- **Document extract**
········
Gamification is not just adding XPs. I think you have hit the nail on the head. Where is it written that students cannot form their own guilds, cannot have repeated attempts at an accomplishment, etc.?

And anyone who thinks grades are "serious" and leveling up is not needs to rethink their priorities.

2.

I wonder if anyone in the Terra Nova community has thoughts on the teaching system and exercise software being built by Khan Academy, especially the game-like aspects.

If you're not familar with Khan Academy, a good place to start is the TED talk by Salman Khan.

3.

With all due respect to the gamifiers, perhaps the 'failure' of gamification is not the concept but the designers. After all, there are any number of games out there, but few of them are successful by any standard of broad, cross-cultural appeal. Even amongst players of the same game, there is disagreement about the most entertaining sub-type. Chess players may prefer blitz over standard timing. Poker players may prefer 7 card stud over texas hold 'em. MMO players may prefer PVE to PVP. Farmvillagers may prefer decorating their farm to producing as much profit as possible. Some people may prefer games that includes tests of physical skill, while eschewing games of pure strategy. So the issue is not the concept; rather, it is the inability of a designer to produce a one-size-fits-all structure that appeals to all comers.
········
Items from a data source
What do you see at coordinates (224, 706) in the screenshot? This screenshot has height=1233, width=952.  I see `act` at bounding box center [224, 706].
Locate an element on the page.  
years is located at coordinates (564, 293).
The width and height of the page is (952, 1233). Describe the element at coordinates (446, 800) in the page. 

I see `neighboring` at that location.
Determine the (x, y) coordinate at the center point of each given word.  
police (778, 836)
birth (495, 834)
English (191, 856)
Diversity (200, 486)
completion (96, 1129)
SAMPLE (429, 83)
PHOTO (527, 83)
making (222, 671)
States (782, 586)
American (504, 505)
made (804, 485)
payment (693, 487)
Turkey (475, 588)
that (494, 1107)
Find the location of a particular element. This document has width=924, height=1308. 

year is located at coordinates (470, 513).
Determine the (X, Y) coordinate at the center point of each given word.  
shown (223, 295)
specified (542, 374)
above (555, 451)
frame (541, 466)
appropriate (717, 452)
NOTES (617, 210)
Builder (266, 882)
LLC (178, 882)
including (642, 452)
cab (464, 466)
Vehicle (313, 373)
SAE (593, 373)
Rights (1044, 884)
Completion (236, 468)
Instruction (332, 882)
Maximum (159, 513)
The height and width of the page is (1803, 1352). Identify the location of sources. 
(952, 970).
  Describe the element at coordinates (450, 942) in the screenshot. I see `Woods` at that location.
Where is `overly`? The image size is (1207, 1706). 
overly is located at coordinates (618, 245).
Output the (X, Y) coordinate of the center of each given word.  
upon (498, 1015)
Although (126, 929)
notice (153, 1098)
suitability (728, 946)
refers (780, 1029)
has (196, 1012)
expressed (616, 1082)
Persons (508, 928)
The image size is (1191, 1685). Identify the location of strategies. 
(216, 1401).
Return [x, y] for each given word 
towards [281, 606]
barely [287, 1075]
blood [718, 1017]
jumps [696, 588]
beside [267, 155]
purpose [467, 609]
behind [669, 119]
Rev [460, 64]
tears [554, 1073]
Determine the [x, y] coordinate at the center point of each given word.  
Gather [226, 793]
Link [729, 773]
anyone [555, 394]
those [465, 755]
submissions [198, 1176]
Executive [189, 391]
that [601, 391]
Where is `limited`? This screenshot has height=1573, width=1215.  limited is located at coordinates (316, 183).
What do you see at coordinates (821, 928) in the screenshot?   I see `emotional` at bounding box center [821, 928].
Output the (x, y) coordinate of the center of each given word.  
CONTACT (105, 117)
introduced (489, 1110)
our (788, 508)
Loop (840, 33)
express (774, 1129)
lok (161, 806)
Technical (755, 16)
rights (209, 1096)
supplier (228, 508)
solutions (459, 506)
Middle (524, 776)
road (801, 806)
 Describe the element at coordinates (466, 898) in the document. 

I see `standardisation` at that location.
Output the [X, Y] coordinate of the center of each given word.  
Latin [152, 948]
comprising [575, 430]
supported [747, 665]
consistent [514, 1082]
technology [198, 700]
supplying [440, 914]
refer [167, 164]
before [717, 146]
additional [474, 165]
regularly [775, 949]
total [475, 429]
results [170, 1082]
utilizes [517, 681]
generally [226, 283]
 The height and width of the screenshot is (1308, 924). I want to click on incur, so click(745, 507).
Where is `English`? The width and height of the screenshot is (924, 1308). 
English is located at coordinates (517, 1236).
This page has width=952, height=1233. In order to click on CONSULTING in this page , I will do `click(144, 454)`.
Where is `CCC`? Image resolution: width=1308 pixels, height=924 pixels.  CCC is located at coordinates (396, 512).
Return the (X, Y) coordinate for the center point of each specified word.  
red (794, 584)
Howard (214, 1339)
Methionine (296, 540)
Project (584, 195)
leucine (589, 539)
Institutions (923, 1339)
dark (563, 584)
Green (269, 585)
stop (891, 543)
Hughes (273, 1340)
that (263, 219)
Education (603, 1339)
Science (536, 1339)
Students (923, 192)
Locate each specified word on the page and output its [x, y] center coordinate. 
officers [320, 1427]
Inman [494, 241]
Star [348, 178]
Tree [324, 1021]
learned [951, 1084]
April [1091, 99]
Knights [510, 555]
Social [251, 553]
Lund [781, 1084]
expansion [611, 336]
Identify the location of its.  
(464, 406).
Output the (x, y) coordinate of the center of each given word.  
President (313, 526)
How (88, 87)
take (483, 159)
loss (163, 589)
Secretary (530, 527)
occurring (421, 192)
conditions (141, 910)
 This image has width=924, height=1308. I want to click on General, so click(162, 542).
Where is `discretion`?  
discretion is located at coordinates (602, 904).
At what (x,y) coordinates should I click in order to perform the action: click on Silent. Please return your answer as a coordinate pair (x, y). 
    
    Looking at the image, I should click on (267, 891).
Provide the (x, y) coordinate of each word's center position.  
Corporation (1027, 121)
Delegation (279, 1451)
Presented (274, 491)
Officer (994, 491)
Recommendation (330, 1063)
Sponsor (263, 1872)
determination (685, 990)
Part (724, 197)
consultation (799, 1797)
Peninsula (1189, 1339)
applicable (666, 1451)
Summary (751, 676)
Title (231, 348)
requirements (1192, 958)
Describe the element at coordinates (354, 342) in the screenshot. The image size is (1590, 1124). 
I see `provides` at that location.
········
- **Problems to solve**
1 > Reproduce the portion of the gamification discussion that begins with the words containing "With all due" and ends with "to all comers.".
2 > Decide whether each statement agrees with the gamification discussion, answering yes or no and quoting the words that settle it: (a) Chess players may prefer blitz over standard timing. (b) A book by Salman Khan is recommended as a good place to start learning about Khan Academy. (c) Most games achieve broad, cross-cultural appeal.
The rows have no connection to the gamification discussion.

- **Solution list**
1 >
With all due respect to the gamifiers, perhaps the 'failure' of gamification is not the concept but the designers. After all, there are any number of games out there, but few of them are successful by any standard of broad, cross-cultural appeal. Even amongst players of the same game, there is disagreement about the most entertaining sub-type. Chess players may prefer blitz over standard timing. Poker players may prefer 7 card stud over texas hold 'em. MMO players may prefer PVE to PVP. Farmvillagers may prefer decorating their farm to producing as much profit as possible. Some people may prefer games that includes tests of physical skill, while eschewing games of pure strategy. So the issue is not the concept; rather, it is the inability of a designer to produce a one-size-fits-all structure that appeals to all comers.

2 >
(a) Yes: "Chess players may prefer blitz over standard timing."
(b) No: "a good place to start is the TED talk by Salman Khan."
(c) No: "few of them are successful by any standard of broad, cross-cultural appeal."